RC: W2 D4 — How Bitcask avoids running out of disk space

February 22, 2024

In a previous article, I explained that, because Bitcask is a log-structured storage engine, it keeps on writing new key-value pairs at the end of a datafile. Each recently written value for a given key is the one that will be returned when looking up that key. As a consequence, all the values that have been previously recorded in one of the datafiles for that key will never be used anymore.

Because we keep on appending to datafiles, at some point, we will run out of disk space. To avoid that, log-structured engines typically perform a “merge/compact” process. The compaction process means that we discard the obsolete key-value pairs to keep only the relevant ones (i.e. the most recent ones) in order to reclaim disk space. The merge process means that we merge datafiles together so that we reduce the number of files that need to be managed.

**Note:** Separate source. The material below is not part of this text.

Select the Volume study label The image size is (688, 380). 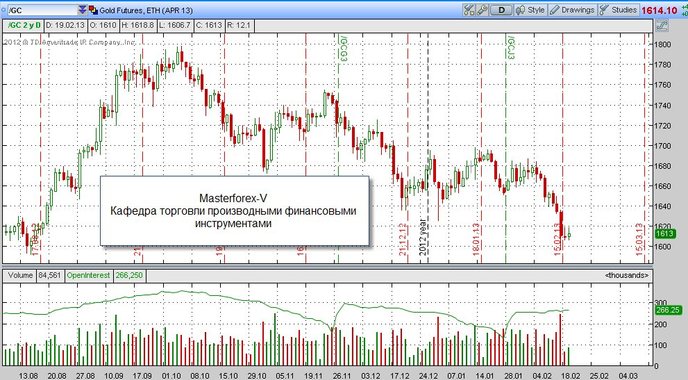[x=20, y=276]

In practice, this means we will need to create a new “merged datafile” that displays only the most recent value for each key. We want to start reading in this new merged file only once it has been written fully (so that we avoid returning values that have only been partially written). Because Bitcask uses an in-memory hash index (the “keydir”) to know in which datafile it should read the value, this should be easy to do. Here is what I did:

  1. First, read old datafiles (that will be merged) from oldest to newest and record only the most recent value for each key. We can do this by using an in-memory hashmap to record the value for each key (everytime a new value for an already existing key is read, we replace the old value with the new value in the hashmap);
  2. Second, write the new merged file, by flushing the content of the hashmap (i.e. the most recent value for each key) to disk;
  3. Third, once the new merged file has been fully written, update the in-memory hash index (“keydir”) to retrieve values in the new merged file instead of the old datafiles;
  4. Last, delete the old datafiles, since the “keydir” does not point towards any of them anymore.

With this, we have a fully working merge worker that can perform the merge/compact process. Hurray ! 🎉